Stored items:
"""

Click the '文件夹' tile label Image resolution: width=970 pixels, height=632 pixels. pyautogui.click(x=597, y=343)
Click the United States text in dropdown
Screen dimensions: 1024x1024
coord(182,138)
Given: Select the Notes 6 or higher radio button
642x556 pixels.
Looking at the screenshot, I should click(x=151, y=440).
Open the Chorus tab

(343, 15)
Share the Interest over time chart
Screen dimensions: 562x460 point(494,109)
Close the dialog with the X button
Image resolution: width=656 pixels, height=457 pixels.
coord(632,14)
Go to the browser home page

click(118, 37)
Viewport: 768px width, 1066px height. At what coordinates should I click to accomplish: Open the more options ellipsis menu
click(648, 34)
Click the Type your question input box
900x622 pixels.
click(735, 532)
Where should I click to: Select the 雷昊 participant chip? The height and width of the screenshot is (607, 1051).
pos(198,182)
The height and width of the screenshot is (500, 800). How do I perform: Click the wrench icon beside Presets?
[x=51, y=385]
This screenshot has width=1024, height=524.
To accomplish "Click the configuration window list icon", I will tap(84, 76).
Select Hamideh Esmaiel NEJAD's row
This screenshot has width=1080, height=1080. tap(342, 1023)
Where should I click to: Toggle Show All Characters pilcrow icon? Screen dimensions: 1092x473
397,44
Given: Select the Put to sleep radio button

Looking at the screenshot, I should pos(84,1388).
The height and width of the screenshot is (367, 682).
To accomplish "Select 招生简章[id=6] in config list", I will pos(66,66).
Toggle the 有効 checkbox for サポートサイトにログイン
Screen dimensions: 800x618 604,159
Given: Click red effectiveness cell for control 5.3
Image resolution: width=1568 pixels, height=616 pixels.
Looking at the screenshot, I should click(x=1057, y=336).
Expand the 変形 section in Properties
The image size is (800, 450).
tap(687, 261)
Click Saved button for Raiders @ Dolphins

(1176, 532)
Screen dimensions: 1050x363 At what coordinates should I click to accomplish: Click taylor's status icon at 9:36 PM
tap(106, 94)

"""

Your task: Lines from the one containing "Toggle the 有効 checkbox for サポートサイトにログイン" through the final line of the entries above are to be output exactly; omit all others.

Exercise output:
Toggle the 有効 checkbox for サポートサイトにログイン
Screen dimensions: 800x618 604,159
Given: Click red effectiveness cell for control 5.3
Image resolution: width=1568 pixels, height=616 pixels.
Looking at the screenshot, I should click(x=1057, y=336).
Expand the 変形 section in Properties
The image size is (800, 450).
tap(687, 261)
Click Saved button for Raiders @ Dolphins

(1176, 532)
Screen dimensions: 1050x363 At what coordinates should I click to accomplish: Click taylor's status icon at 9:36 PM
tap(106, 94)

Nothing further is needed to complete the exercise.